PARTS OF THE EXERCISE –
1) Output the passage of the discussion that starts at "Man, I think" and runs up to and including "Canned Heat roadies.".
2) List every painter or comic book artist whom the discussion names.

SELECTION –
• • • • •

Man, I think I remember that kilt effect now that you mention it. Ugh. Kirby always was going for this space age, hippie, neoclassical look with these sorts of characters. Remember the Celestials? And a lot of the Inhumans looked like gay elven Canned Heat roadies.

I think that deserves a no-prize.

But yeah, he built this big spaceship, and can give people powers by zapping them. I think he can make himself some clothes that can do that. Now, why he would care to do that is another story.

(I might add that I’m really enjoying reading the serious art discussion mixed in with this little sideline)

And I’m really enjoying reading the serious comic art discussion.

I hate the Inhumans… There’s something about that giant teleporting dog that just turns me off. His 3rd World costuming isn’t much better, but Apokalips is pretty damn cool. His weird “cosmic” stuff is at least consistent. He created a look that somehow works, despite really bordering on corny. So far as Galactus and the kilt, I think he was going for some sort of Aztec meets Sumeria meets techno-futuristic. But yeah, the hippies ate it up!

It should be about anything but nothing. And poetry typically IS about something. It’s not just words thrown together because they sound nice, with no regard for meaning–it’s an excercise in language.

Look, I’m not saying that all modern art, or even all nonrepresentational art, is bad art. But I am saying that much of it is bad art, and that we place a lot more value on the lot of it than it deserves.

Why do I find Mondrian and Pollock beautiful? Because they’re beautifully composed and use color well. Does a painting need to be anything more than beautiful?

• • • • •

Source data

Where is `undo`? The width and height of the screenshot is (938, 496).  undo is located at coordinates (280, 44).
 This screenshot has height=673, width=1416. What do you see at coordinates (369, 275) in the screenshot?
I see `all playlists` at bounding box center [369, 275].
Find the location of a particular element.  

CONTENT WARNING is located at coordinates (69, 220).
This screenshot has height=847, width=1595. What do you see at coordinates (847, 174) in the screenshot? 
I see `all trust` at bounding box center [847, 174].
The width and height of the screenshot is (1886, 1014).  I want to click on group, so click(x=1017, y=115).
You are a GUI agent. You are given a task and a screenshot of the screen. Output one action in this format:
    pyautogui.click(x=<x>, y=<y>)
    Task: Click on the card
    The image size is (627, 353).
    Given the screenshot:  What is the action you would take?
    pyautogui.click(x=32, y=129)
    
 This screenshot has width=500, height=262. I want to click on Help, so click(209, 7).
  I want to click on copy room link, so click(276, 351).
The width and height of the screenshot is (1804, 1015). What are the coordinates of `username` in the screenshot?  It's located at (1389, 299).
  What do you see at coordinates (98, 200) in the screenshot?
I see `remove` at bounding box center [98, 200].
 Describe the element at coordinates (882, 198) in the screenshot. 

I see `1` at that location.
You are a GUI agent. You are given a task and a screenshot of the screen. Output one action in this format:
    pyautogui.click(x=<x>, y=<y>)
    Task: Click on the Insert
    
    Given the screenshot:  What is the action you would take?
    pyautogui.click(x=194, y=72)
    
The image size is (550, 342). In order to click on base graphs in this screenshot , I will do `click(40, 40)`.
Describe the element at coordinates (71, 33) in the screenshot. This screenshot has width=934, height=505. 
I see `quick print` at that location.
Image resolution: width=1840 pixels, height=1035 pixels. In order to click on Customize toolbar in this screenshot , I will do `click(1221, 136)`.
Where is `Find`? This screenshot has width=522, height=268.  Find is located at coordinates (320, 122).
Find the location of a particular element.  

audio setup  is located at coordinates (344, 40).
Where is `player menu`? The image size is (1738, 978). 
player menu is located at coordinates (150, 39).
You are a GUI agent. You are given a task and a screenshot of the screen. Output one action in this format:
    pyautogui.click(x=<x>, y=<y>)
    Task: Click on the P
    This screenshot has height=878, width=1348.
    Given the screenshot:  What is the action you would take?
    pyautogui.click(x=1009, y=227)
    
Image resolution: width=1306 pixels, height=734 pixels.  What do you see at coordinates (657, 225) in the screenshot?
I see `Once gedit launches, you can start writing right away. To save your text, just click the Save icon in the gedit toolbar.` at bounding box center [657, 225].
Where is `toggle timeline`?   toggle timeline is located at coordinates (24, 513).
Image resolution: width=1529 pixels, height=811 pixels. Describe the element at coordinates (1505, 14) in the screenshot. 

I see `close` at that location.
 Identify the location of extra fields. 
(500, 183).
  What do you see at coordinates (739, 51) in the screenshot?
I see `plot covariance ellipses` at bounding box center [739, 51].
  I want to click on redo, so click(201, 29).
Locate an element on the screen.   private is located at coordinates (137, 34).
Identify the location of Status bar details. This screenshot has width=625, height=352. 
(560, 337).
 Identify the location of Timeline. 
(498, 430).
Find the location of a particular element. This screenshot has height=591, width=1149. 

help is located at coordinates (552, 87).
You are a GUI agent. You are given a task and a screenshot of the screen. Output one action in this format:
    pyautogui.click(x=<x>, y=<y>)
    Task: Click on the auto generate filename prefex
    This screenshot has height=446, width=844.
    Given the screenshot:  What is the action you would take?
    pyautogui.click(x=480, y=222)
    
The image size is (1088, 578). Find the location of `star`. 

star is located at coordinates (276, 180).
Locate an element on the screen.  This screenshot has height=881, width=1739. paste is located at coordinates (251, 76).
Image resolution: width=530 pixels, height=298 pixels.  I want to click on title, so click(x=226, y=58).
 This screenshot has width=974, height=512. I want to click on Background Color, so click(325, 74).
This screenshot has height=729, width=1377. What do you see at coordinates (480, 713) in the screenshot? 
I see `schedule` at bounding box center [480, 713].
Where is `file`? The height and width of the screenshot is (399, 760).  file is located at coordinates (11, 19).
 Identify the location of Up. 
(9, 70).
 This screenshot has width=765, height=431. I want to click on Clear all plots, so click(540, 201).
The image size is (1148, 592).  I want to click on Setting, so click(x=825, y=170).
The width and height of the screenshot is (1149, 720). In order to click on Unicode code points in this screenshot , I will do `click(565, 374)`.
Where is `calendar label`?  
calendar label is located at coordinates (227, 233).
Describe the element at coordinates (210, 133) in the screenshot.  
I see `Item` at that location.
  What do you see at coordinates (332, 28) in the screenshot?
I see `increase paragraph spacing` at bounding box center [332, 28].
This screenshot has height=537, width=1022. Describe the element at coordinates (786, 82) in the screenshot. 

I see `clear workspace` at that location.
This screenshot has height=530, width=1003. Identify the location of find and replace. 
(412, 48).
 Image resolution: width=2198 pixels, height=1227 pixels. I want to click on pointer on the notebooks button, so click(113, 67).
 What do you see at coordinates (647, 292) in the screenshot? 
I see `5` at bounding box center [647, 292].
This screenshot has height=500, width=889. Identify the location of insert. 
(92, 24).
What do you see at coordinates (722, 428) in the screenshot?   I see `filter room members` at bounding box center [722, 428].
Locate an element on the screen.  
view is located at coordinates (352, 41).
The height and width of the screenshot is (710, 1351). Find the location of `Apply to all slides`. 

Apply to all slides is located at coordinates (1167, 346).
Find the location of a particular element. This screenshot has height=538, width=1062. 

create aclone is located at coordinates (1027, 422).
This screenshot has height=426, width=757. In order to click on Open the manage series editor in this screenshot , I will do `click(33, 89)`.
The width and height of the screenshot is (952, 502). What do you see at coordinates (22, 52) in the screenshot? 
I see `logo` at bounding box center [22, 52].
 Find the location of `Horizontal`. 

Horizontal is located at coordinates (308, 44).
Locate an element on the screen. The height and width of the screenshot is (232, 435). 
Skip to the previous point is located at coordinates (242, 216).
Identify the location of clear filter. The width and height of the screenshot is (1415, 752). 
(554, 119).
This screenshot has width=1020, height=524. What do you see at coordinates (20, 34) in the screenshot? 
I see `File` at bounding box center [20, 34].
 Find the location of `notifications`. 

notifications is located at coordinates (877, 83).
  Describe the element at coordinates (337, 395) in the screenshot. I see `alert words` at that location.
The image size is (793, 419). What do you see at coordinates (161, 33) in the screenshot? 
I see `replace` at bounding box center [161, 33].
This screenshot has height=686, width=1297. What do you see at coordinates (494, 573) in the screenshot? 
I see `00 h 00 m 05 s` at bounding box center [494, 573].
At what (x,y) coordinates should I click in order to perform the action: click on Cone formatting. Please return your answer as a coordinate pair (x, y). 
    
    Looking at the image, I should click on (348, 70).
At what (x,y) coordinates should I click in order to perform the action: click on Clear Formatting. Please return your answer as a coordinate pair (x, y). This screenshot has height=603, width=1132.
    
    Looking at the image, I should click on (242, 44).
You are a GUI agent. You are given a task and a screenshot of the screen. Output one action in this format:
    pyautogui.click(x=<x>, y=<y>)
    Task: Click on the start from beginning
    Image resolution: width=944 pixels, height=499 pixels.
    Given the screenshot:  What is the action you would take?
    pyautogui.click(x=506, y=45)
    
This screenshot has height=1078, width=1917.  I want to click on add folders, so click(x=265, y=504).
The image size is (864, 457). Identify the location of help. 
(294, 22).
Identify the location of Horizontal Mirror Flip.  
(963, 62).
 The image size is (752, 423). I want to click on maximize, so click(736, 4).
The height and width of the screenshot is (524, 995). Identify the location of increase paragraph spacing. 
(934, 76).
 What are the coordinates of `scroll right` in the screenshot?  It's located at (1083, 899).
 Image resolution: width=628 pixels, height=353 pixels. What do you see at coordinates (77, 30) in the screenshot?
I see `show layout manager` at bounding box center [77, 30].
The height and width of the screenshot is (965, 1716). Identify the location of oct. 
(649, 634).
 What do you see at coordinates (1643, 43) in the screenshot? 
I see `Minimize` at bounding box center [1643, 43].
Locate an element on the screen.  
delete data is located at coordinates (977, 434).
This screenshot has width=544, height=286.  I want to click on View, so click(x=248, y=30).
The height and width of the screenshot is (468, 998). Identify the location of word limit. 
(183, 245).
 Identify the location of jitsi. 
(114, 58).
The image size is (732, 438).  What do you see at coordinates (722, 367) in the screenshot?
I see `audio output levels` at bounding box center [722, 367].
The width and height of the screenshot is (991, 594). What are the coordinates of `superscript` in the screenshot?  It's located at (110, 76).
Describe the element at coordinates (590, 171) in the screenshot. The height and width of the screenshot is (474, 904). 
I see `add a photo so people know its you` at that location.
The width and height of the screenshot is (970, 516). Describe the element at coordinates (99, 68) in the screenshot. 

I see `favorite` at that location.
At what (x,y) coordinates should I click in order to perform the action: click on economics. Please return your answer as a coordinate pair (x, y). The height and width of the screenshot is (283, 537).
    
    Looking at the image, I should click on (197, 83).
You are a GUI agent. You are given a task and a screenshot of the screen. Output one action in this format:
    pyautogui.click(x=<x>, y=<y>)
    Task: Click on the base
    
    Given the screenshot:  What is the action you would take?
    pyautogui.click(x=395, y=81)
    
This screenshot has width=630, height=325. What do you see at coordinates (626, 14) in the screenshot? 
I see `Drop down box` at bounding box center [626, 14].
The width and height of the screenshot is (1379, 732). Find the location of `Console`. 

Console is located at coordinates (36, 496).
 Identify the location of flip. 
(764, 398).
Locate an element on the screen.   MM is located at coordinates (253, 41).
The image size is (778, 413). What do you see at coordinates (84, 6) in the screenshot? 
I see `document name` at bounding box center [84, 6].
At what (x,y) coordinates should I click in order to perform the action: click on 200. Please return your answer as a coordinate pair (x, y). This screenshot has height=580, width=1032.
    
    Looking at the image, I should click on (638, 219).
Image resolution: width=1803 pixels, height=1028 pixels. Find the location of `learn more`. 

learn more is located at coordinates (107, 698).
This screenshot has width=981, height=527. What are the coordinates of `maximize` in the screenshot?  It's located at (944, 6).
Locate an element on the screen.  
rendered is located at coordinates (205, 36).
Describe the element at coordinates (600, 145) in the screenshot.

• • • • •

FULL ANSWERS –
1)
Man, I think I remember that kilt effect now that you mention it. Ugh. Kirby always was going for this space age, hippie, neoclassical look with these sorts of characters. Remember the Celestials? And a lot of the Inhumans looked like gay elven Canned Heat roadies.

2)
Kirby
Mondrian
Pollock